== EXERCISE ==
Lines in the records below that contain the word "agent" must each be copied.

*** INPUT FOR THIS TASK Section Begins ***

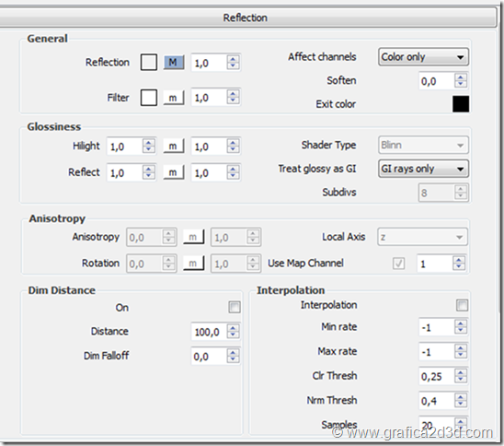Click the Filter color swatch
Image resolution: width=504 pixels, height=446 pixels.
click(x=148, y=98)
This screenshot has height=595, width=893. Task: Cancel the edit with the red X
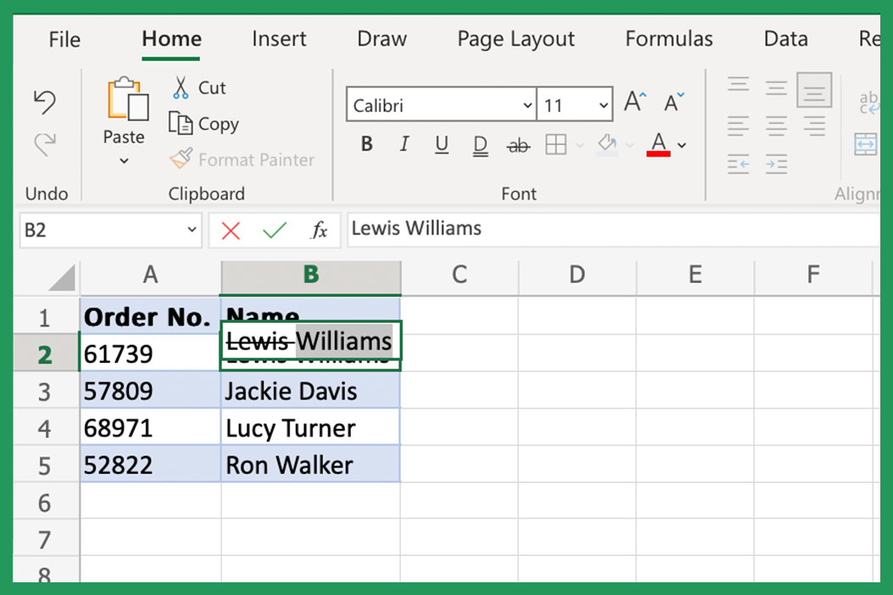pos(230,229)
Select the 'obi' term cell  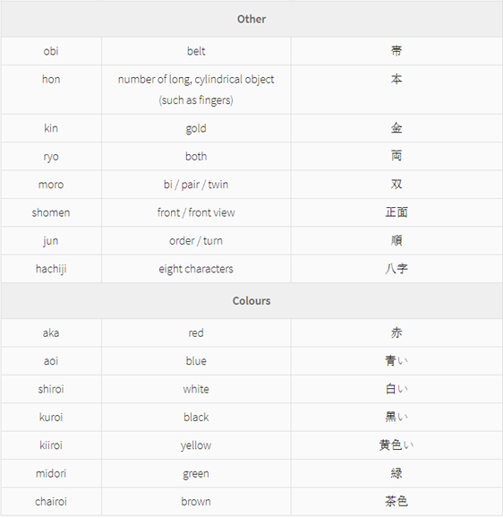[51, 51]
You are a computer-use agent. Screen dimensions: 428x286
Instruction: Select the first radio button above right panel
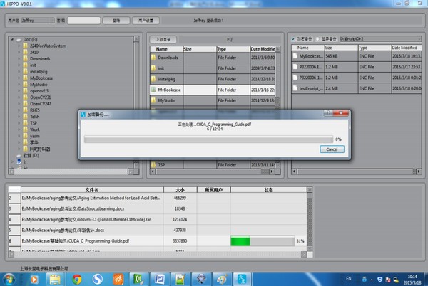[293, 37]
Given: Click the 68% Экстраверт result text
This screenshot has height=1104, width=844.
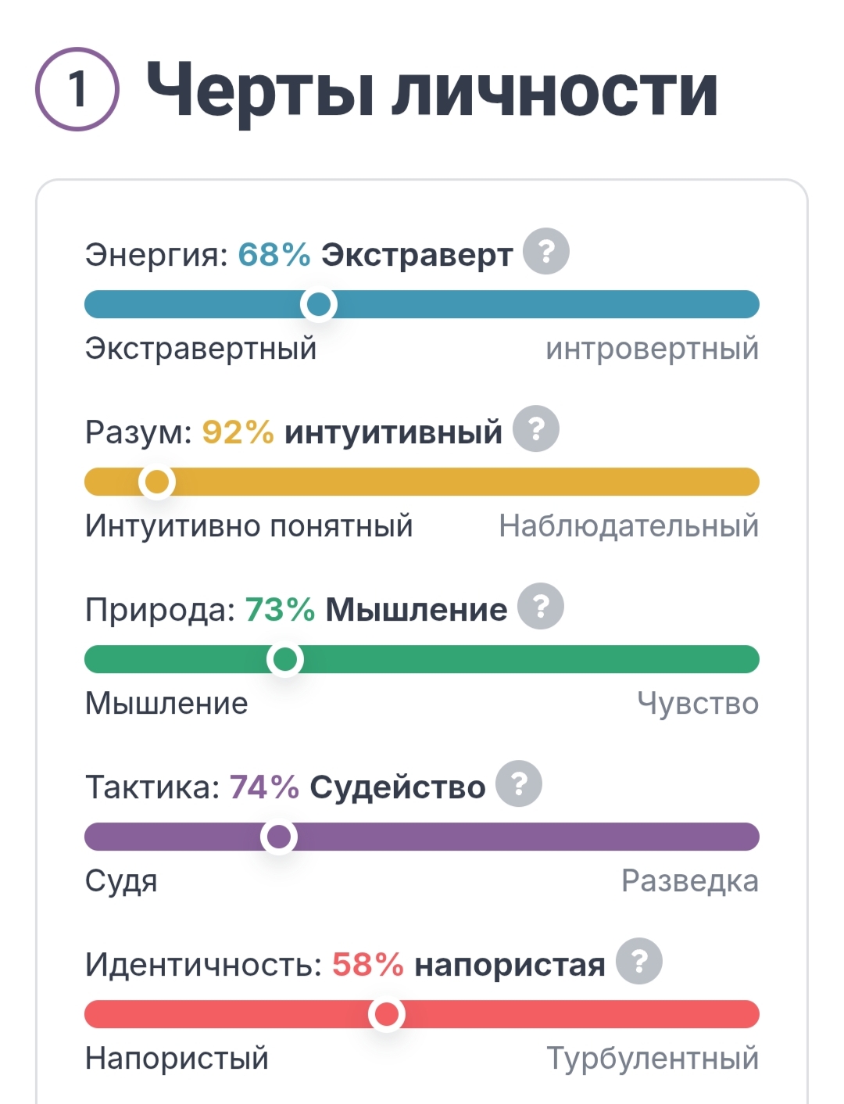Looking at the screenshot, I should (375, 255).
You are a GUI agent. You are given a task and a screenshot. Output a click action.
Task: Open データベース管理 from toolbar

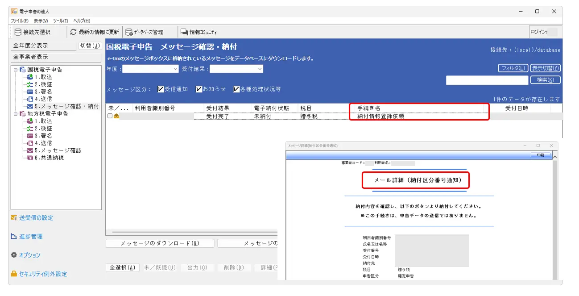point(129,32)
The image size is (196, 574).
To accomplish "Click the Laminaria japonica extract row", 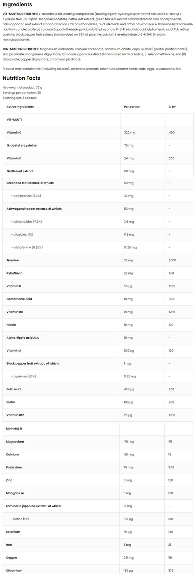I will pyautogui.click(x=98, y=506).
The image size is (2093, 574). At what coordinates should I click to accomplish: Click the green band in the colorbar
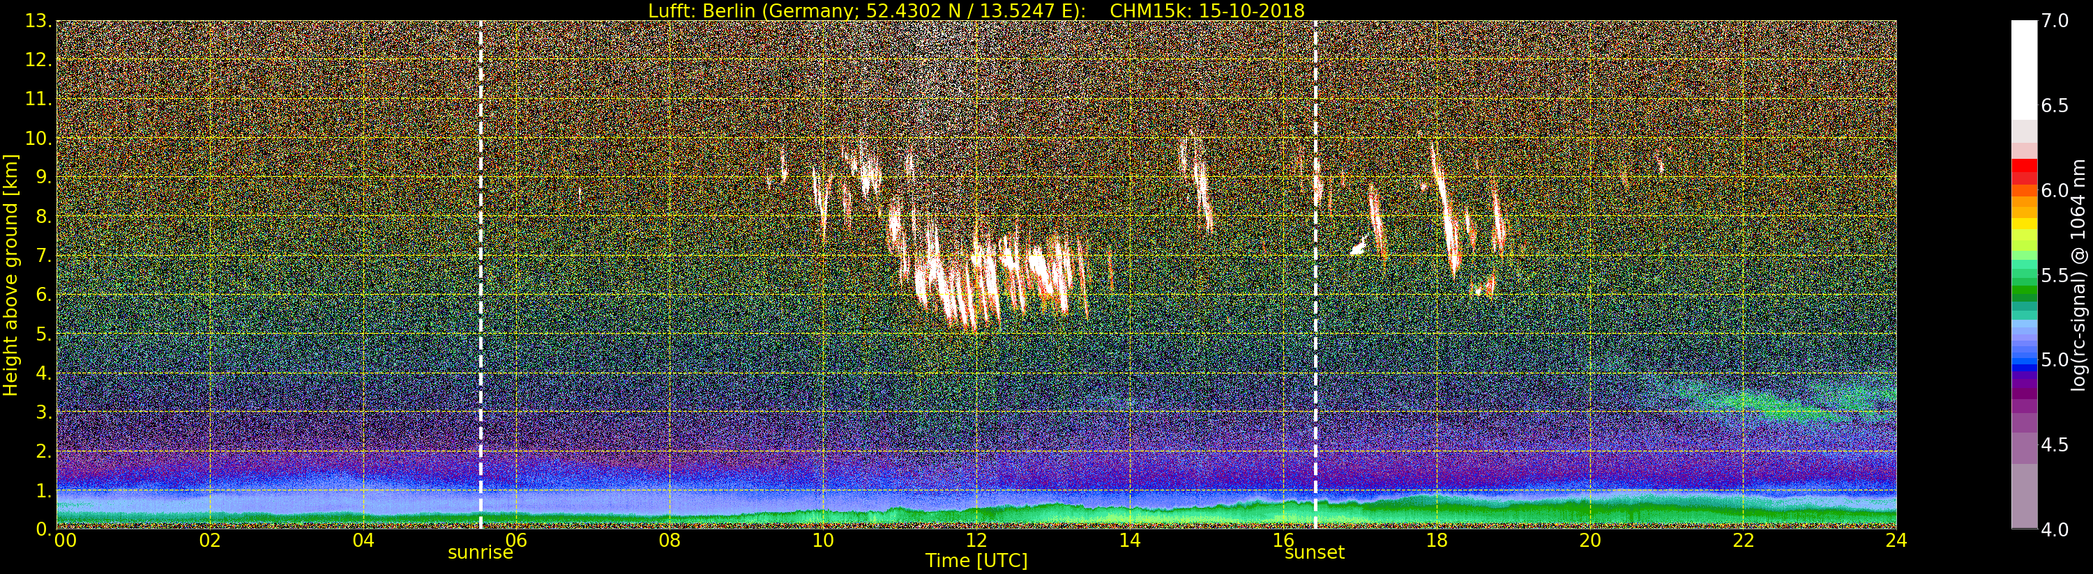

*** INPUT FOR THIS TASK Section Ends ***

== WRITTEN ANSWER ==
You are a computer-use agent. Screen dimensions: 428x286
You are a GUI agent. You are given a task and a screenshot. Output a click action.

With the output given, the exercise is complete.